▶ _DIRECTIONS_
Restate word for word the entries below, starting with the line with "This screenshot has height=676, width=1347." and continuing through the line with "Task: Click the Games logo text". Include both of those lines and no others.

Collected data:
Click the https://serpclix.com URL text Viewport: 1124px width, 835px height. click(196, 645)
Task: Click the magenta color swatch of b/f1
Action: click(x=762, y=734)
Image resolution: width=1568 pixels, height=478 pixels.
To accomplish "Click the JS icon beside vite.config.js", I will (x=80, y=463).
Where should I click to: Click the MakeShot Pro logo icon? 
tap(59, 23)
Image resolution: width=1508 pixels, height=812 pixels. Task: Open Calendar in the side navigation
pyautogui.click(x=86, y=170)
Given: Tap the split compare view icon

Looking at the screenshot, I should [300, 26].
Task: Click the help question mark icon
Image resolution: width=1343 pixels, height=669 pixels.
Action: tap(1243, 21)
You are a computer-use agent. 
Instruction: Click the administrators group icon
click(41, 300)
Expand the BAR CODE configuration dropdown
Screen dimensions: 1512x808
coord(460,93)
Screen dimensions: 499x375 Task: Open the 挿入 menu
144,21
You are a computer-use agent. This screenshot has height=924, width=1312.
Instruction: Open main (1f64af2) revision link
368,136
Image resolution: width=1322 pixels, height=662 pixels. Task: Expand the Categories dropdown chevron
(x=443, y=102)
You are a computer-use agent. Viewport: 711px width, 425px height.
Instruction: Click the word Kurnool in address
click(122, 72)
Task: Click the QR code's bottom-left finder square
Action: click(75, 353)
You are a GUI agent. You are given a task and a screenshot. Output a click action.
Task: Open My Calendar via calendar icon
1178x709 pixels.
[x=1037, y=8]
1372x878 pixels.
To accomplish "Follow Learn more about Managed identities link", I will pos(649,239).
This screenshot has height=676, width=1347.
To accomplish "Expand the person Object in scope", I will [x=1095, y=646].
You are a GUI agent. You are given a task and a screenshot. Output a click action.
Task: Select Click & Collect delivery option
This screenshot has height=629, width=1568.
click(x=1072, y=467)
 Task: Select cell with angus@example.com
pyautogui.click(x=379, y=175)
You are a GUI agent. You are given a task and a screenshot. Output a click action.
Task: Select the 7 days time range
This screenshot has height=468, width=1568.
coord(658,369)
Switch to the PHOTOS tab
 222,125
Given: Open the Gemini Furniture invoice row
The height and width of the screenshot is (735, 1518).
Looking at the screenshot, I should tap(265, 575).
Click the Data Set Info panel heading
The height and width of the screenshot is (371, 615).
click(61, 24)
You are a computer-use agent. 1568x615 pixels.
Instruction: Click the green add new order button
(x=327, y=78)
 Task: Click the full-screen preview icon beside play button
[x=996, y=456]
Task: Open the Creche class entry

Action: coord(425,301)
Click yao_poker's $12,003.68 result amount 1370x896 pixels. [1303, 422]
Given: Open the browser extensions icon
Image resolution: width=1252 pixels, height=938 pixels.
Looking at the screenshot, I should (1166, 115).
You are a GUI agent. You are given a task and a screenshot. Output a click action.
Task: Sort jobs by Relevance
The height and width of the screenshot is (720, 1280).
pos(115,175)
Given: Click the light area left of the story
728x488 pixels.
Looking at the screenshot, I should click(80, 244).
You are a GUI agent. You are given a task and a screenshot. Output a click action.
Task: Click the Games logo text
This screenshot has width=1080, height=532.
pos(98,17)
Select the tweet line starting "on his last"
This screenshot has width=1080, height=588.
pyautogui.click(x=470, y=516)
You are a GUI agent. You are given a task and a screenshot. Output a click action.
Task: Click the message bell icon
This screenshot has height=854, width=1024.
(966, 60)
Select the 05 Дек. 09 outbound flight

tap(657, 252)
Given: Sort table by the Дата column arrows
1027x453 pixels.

▶ _OUTPUT FOR THIS TASK_
This screenshot has height=676, width=1347.
To accomplish "Expand the person Object in scope", I will [x=1095, y=646].
You are a GUI agent. You are given a task and a screenshot. Output a click action.
Task: Select Click & Collect delivery option
This screenshot has height=629, width=1568.
click(x=1072, y=467)
 Task: Select cell with angus@example.com
pyautogui.click(x=379, y=175)
You are a GUI agent. You are given a task and a screenshot. Output a click action.
Task: Select the 7 days time range
This screenshot has height=468, width=1568.
coord(658,369)
Switch to the PHOTOS tab
 222,125
Given: Open the Gemini Furniture invoice row
The height and width of the screenshot is (735, 1518).
Looking at the screenshot, I should tap(265, 575).
Click the Data Set Info panel heading
The height and width of the screenshot is (371, 615).
click(61, 24)
You are a computer-use agent. 1568x615 pixels.
Instruction: Click the green add new order button
(x=327, y=78)
 Task: Click the full-screen preview icon beside play button
[x=996, y=456]
Task: Open the Creche class entry

Action: coord(425,301)
Click yao_poker's $12,003.68 result amount 1370x896 pixels. [1303, 422]
Given: Open the browser extensions icon
Image resolution: width=1252 pixels, height=938 pixels.
Looking at the screenshot, I should (1166, 115).
You are a GUI agent. You are given a task and a screenshot. Output a click action.
Task: Sort jobs by Relevance
The height and width of the screenshot is (720, 1280).
pos(115,175)
Given: Click the light area left of the story
728x488 pixels.
Looking at the screenshot, I should click(80, 244).
You are a GUI agent. You are given a task and a screenshot. Output a click action.
Task: Click the Games logo text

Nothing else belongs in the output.